Ci ha richiamato poco dopo dicendo che aveva parlato con un medico di Monza il quale le stava inviando i documenti per accertarsi della compatibilità della situazione di Filippo con lo studio: i requisiti richiesti sono molti e molto rigidi, non soddisfare anche solo una delle condizioni di partenza significa non poter partecipare allo studio.

In serata la Dottoressa ci richiama dicendo che la candidatura di Filippo a partecipare allo studio era stata accettata ma che il giorno seguente (ieri) io e Stefano saremmo dovuti andare a Monza a firmare i consensi. Tali moduli dovevano poi essere inviati al Centro che si occupa della sperimentazione entro la mezzanotte di ieri, perché oggi Filippo avrebbe compiuto 7 anni, pena l’esclusione dalla sperimentazione.

Avevamo i bagagli pronti, la macchina oramai stracarica e pensavamo che l’indomani mattina la nostra destinazione sarebbe stata Tor San Lorenzo, invece abbiamo spedito i bambini al mare (sotto il diluvio e con le coperte nel bagaglio, accanto ai costumi) con Ida e Roberto, i genitori di Cristian, con mia mamma e Violetta, la nostra babysitter che starà con noi tutto il mese, mentre io e Stefano siamo andati alla stazione di Termini a prendere un treno per Milano, una coincidenza per Monza, un autobus, per poter fare il colloquio con le dottoresse che si occupano del Blinatumomab.

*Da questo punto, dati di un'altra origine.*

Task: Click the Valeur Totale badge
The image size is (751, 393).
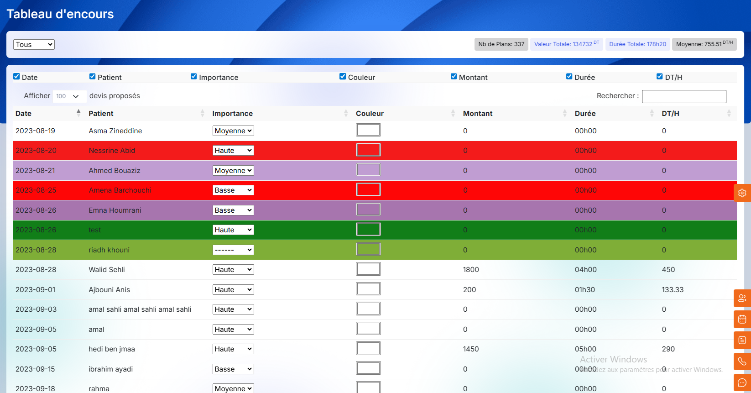Action: pos(566,44)
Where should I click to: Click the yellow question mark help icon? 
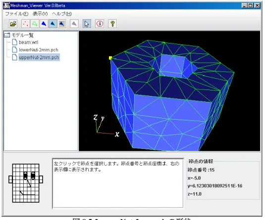tap(112, 24)
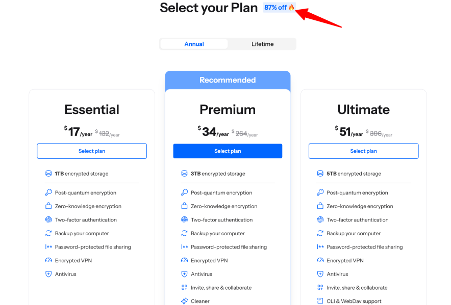Select the Ultimate plan

click(363, 151)

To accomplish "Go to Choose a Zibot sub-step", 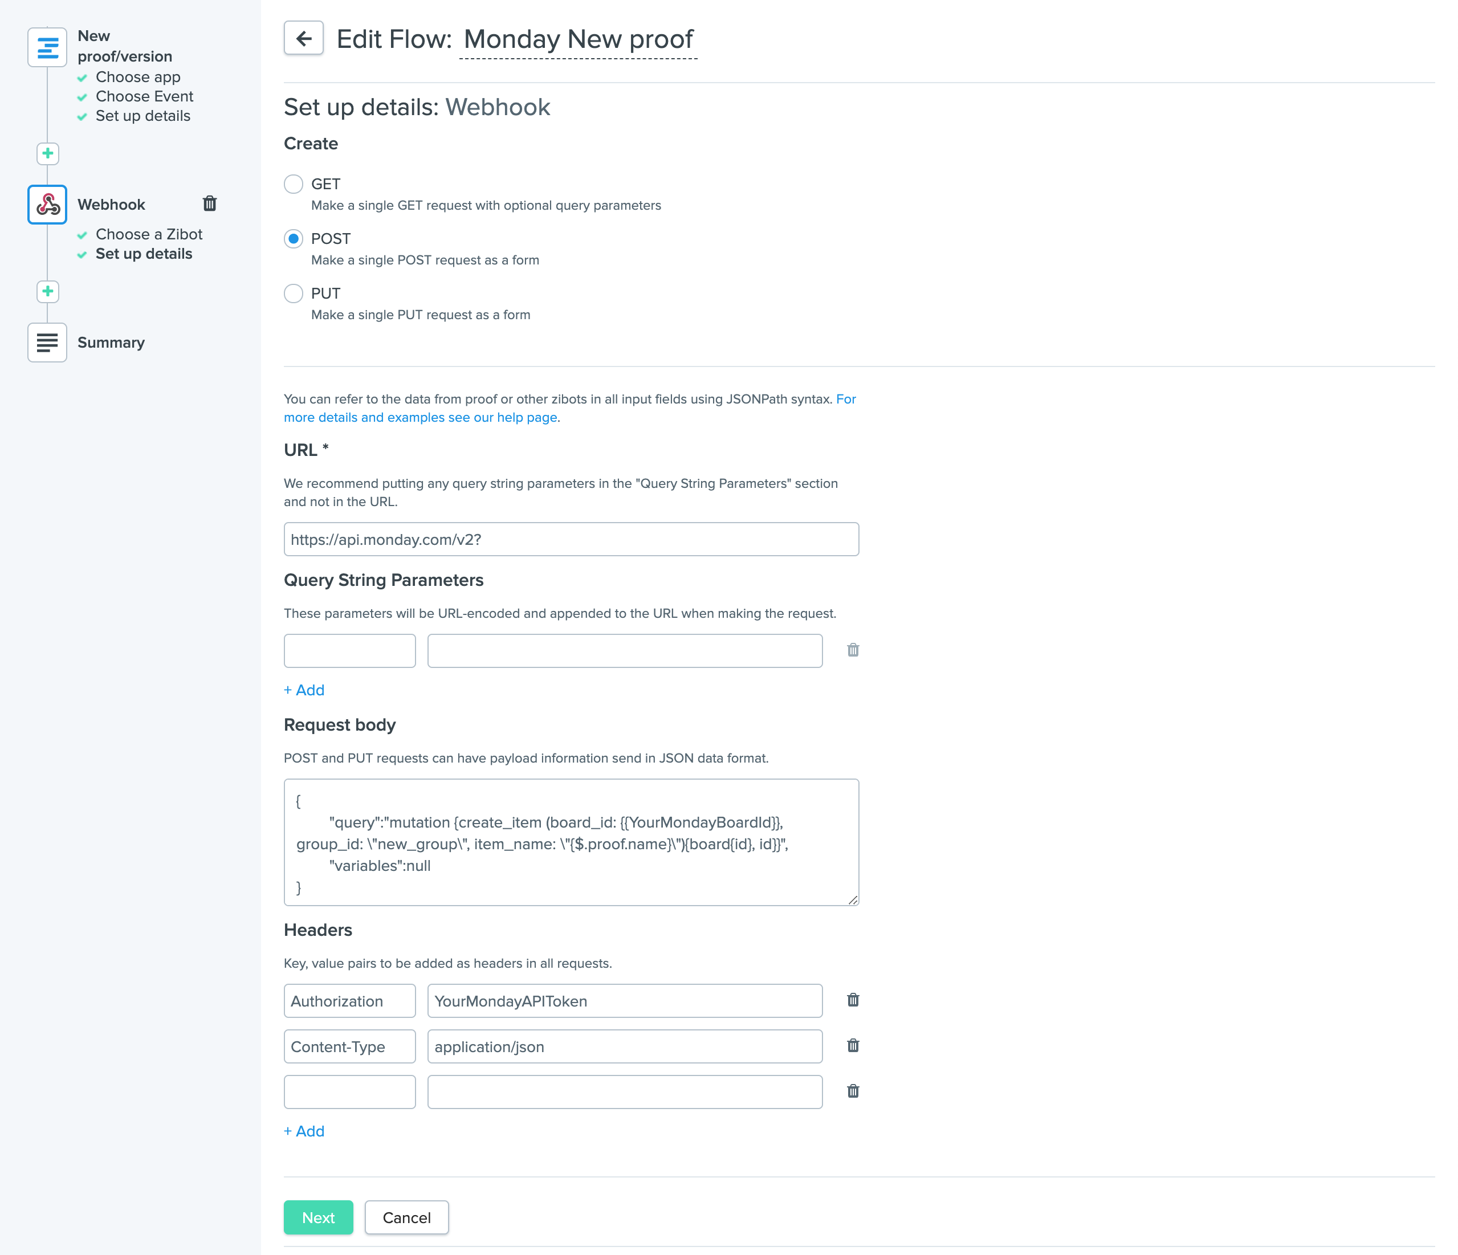I will (x=148, y=234).
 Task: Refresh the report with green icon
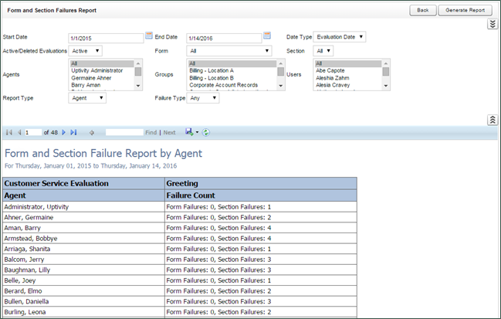[x=206, y=132]
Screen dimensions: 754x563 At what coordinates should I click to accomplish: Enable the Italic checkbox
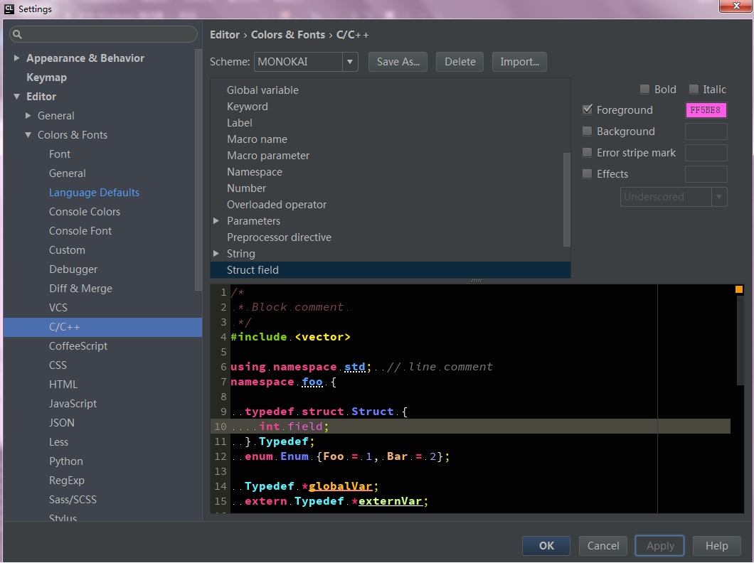pyautogui.click(x=694, y=89)
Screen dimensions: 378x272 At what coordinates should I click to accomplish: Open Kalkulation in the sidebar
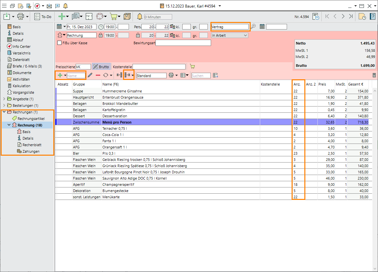point(21,86)
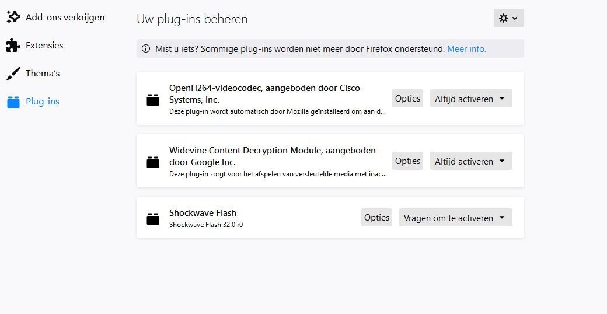Click the info icon beside 'Mist u iets?'
The image size is (607, 314).
point(146,49)
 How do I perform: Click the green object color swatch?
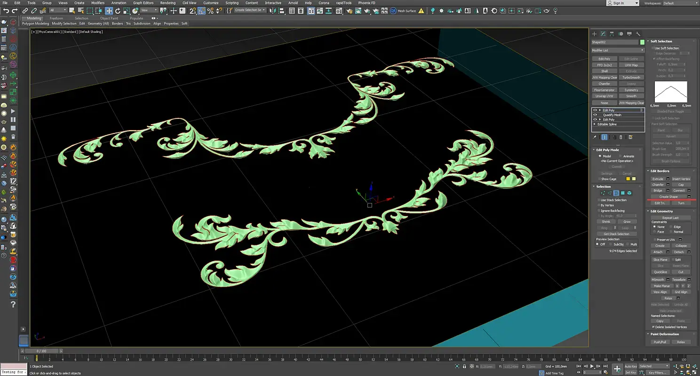pos(642,42)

Il colloquio è andato bene, il San Gerardo ci ha fatto una buona impressione, abbiamo raccontato per sommi capi la storia clinica di Filippo, ci è stato illustrato l’andamento della sperimentazione, più o meno i tempi, gli effetti collaterali del farmaco, abbiamo firmato i fogli e poi percorso la strada inversa fino a casa.

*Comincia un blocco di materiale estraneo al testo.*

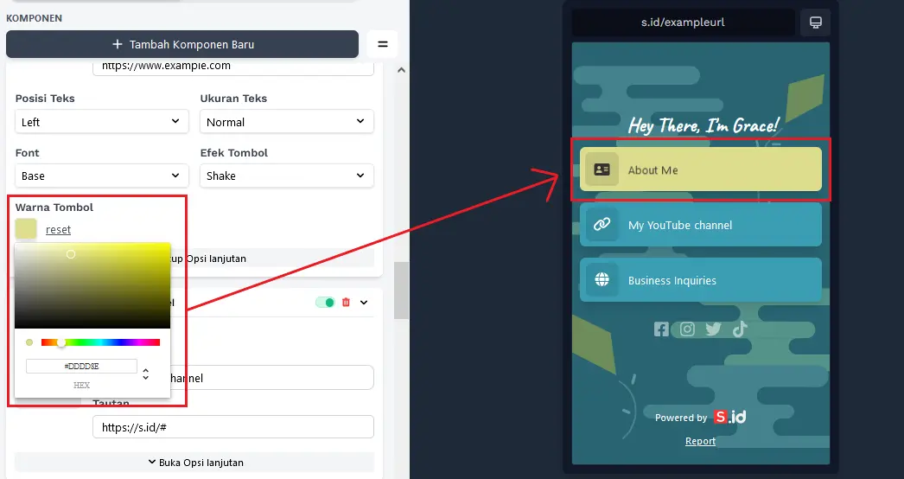Click the Report link in preview
Screen dimensions: 904x479
pyautogui.click(x=700, y=441)
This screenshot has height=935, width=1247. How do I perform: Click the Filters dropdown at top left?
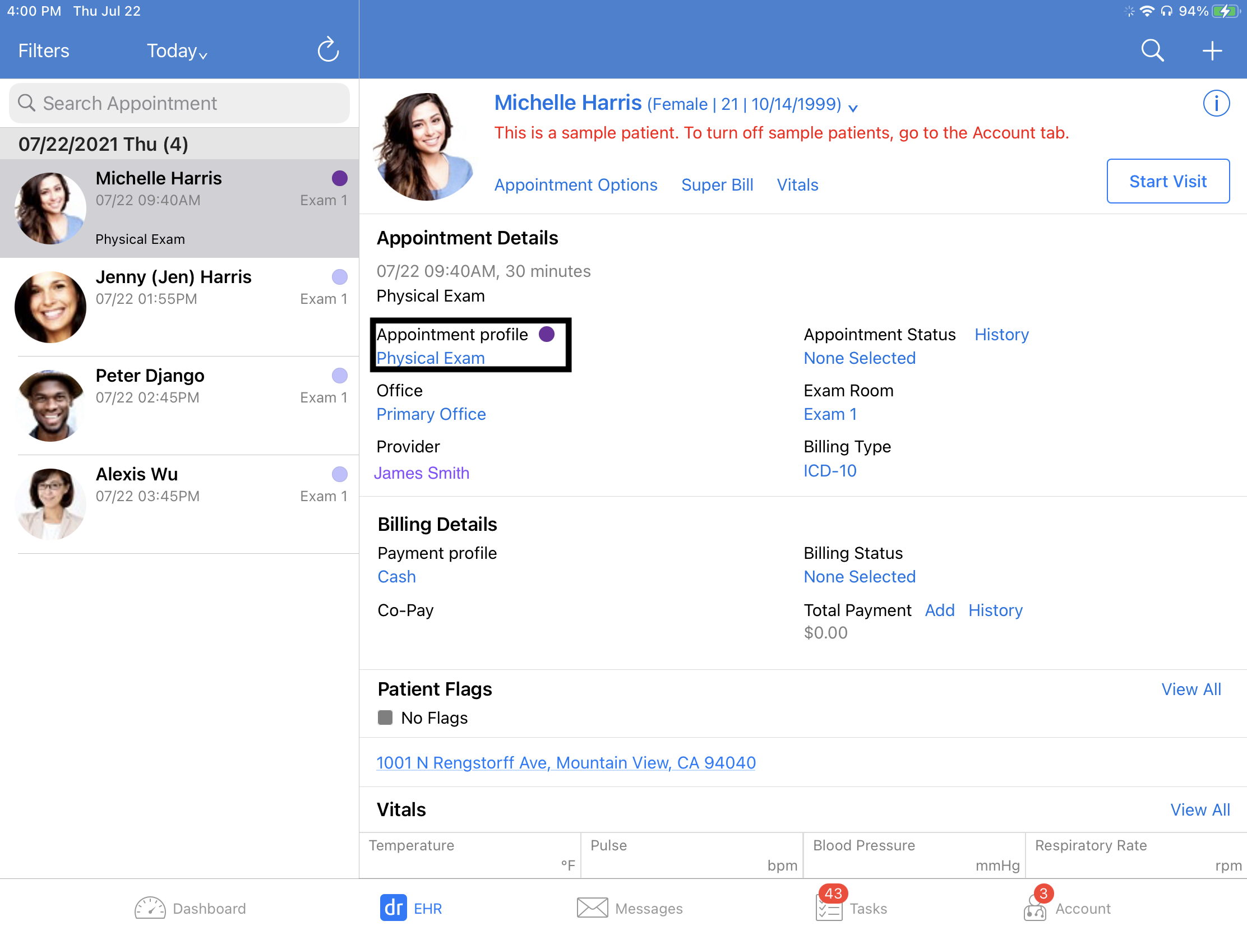[x=42, y=51]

Dovremo tornare a Monza con Filippo, ancora non sappiamo quando, ma a breve, per fare lì tutti gli esami per la conferma dell’idoneità alla sperimentazione e, se tutto va bene, il ricovero e l’inizio della terapia. Se Filippo dovesse entrare, come ci auguriamo fortemente, racconteremo in dettaglio in cosa consiste il tutto. Per adesso mi limito a dire che ieri io e Stefano abbiamo fatto il nostro “viaggio della speranza”, che questo farmaco non è un chemioterapico (ormai Filippo ha fatto tutti i tipi di cocktail possibili e non sono bastati) ma un anticorpo, che si lega specificamente ai linfociti malati e fa in modo che il suo stesso sistema immunitario li elimini. I risultati ottenuti finora con gli adulti sono molto promettenti. La Fase I della sperimentazione sui bambini è già stata fatta, quindi già è noto il dosaggio da somministrare che sia tollerabile. Filippo parteciperebbe alla Fase II quella che serve a valutare l’efficacia del farmaco. Sembra che sia rivoluzionario.

E’ comunque un trattamento che servirà a portare Filippo al trapianto aploidentico, che verremo poi a fare al San Camillo. Così si sono accordati i medici.

Aggiungo che stante la situazione non credo che tornerò a scuola, anche perché i tempi sono molto stretti e se Filippo rientrasse dovrebbe iniziare subito e stare a Monza per tutta l’estate. Inoltre le prime giornate di somministrazione sono quelle più dure, quindi sia io che Stefano gli staremo vicini. Paola, perdonami, non posso fare altrimenti.
Domani day hospital al San Camillo, dopo di che chiameremo Monza e i tempi saranno delineati un po’ meglio. Intanto ci godiamo la nostra serata al mare, da una terrazza che si affaccia praticamente sulla spiaggia, e dormiremo cullati dal rumore delle onde.